Мама, как учительница, всегда старалась говорить правильно и терпеть не могла таких общеупотребимых сейчас выражений, как «менты». Когда я произнес это слово, она даже поморщилась.
– Да, Сазонов даже мой пистолет посмотрел. Проверил наличие патронов. Ментов расстреляли из пистолета такого же калибра.
– Тебя, надеюсь, он не подозревает?
– У него работа такая – всех подозревать. Для любого мента все люди – это только преступники, настоящие или потенциальные. Иначе они людей рассматривать не могут. Они даже на жертв преступлений так смотрят.
– Это ты перебарщиваешь. Толик всегда был хорошим мальчишкой.
– Он уже давно не мальчишка, а профессиональный мент, который расстраивается, что из-за этого четверного убийства, если не поймают убийцу или убийц, ему не дадут уже обещанного звания капитана. И потому готов обвинить любого. А я не перебарщиваю, я перестраховываюсь, потому что у меня и без вашего участкового своих проблем хватает.
Мама почувствовала мой тон.
– Что-то случилось?
– Случится вот-вот...
– Что?
– Ты сильно не расстраивайся, но завтра или послезавтра меня могут арестовать. Но это на несколько дней. Надолго мы не расстанемся.
– За что?
– За другое убийство. По подозрению...
Мама молча ждала продолжения и подробностей.
– На МКАДе перебили несколько молодых наглых чеченцев...
– Я считаю это нормальным, – сказала мама. – Слышала по радио про эту историю. Молодые наглецы получили достойный отпор, и все. Если бы их раньше так останавливали, у нас преступность была бы намного ниже. Ты какое отношение имеешь к этому делу?
– Это был я. Но моя вина недоказуема в принципе. Однако наши спецслужбы проводят сейчас операцию, и меня, грубо говоря, «подставят», чтобы выманить из норы настоящих убийц с Кавказа, профессиональных. Которые расправляются с офицерами спецназа.
– Зачем?
– Так надо, мама. Ты не переживай. Через несколько дней я выйду. Сегодня в Интернете будет выставлен материал с видеозаписью происшествия. Меня найдут и задержат, потом, видимо, арестуют. А потом отпустят за недоказанностью вины. Я не могу вводить тебя в подробный план операции.
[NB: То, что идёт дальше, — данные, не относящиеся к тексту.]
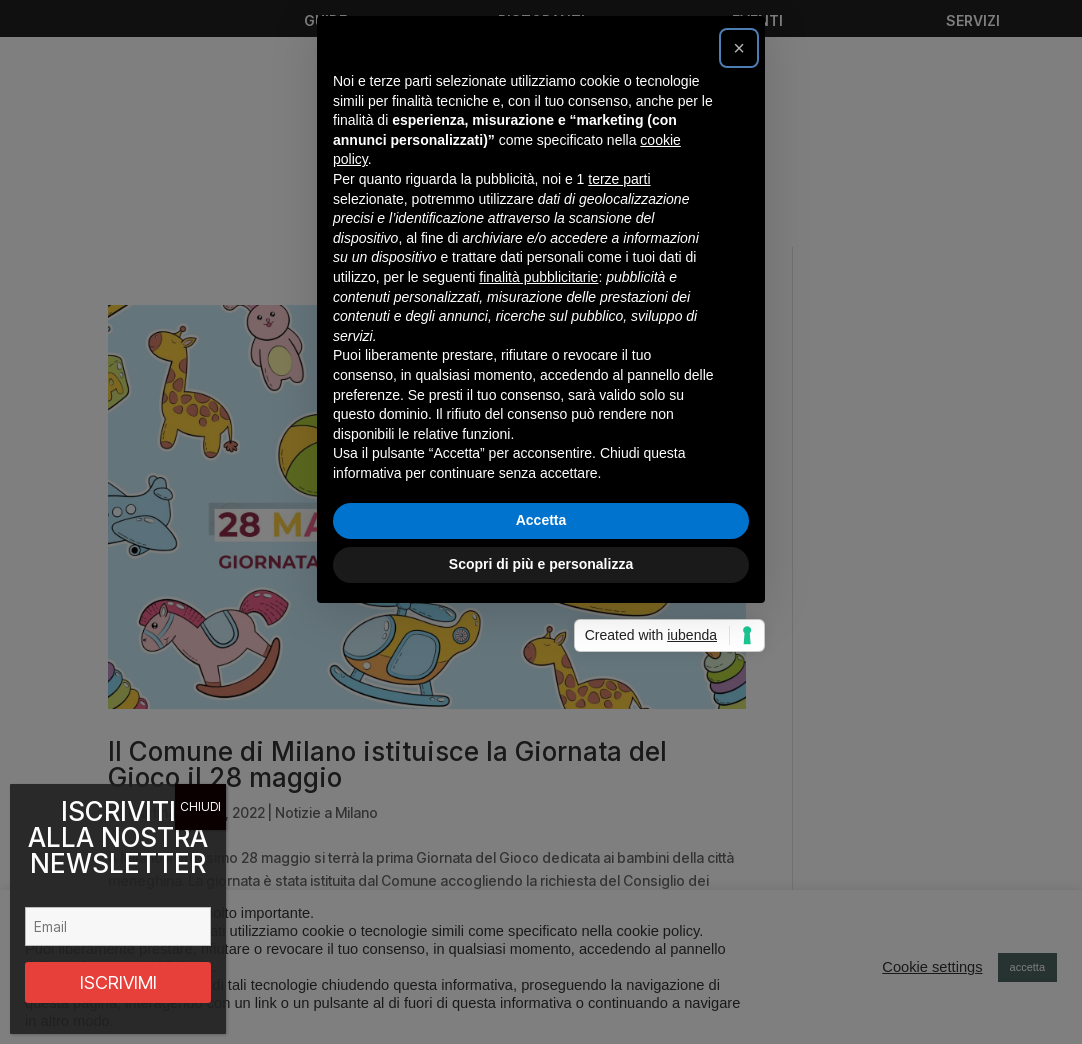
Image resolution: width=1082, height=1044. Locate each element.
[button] (739, 261)
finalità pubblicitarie (538, 490)
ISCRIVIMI (118, 982)
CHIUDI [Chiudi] (200, 806)
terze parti (619, 392)
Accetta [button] (541, 733)
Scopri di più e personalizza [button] (541, 777)
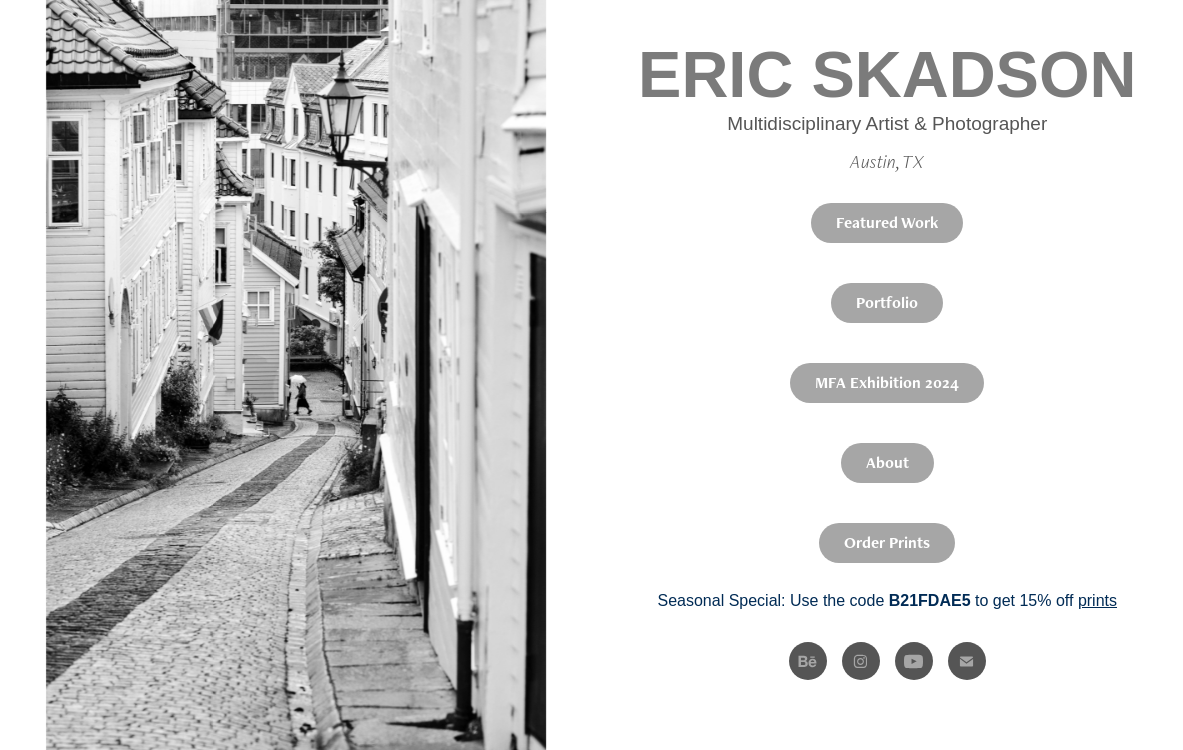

Ты, главное, не расстраивайся.
– Хорошо, – мама приняла сообщение удивительно спокойно. – Я ко всему готова. Ты только скажи мне, там, на МКАДе, был в действительности ты?
– Я...
Уже вечером я включил Интернет и на новостном сайте, где раньше видел сообщение о происшествии, увидел выставленную видеозапись происшествия. Ее я просмотрел четыре раза, пытаясь заметить следы видеомонтажа, но мой уровень профессионального киношника сильно, видимо, отличался от желаемого, и что-то определить я не сумел при всем желании. А в остальном работа только радовала. Я ни разу не посмотрел в камеру. Тот момент, где я поворачивался к оператору лицом, был в конце оригинальной записи, и его вырезали без всякого сожаления и без ущерба для основной цели. Будь я обычным тщеславным актером, я бы расстроился. Но на актерские лавры я никогда не претендовал, дешевого тщеславия чурался и потому воспринял скрытый монтаж как должное. Еще мое внимание привлек номер моего «Тигуана». Его рассмотреть было возможно, но вот номер региона – нет. Было ясно только одно – номер региона состоит из двух цифр. Следовательно, круг поиска сузился. Имея номер без региона и марку машины, менты вскоре выйдут на меня. После этого отыскать меня в деревне будет делом техники. В том же госпитале знают мой адрес.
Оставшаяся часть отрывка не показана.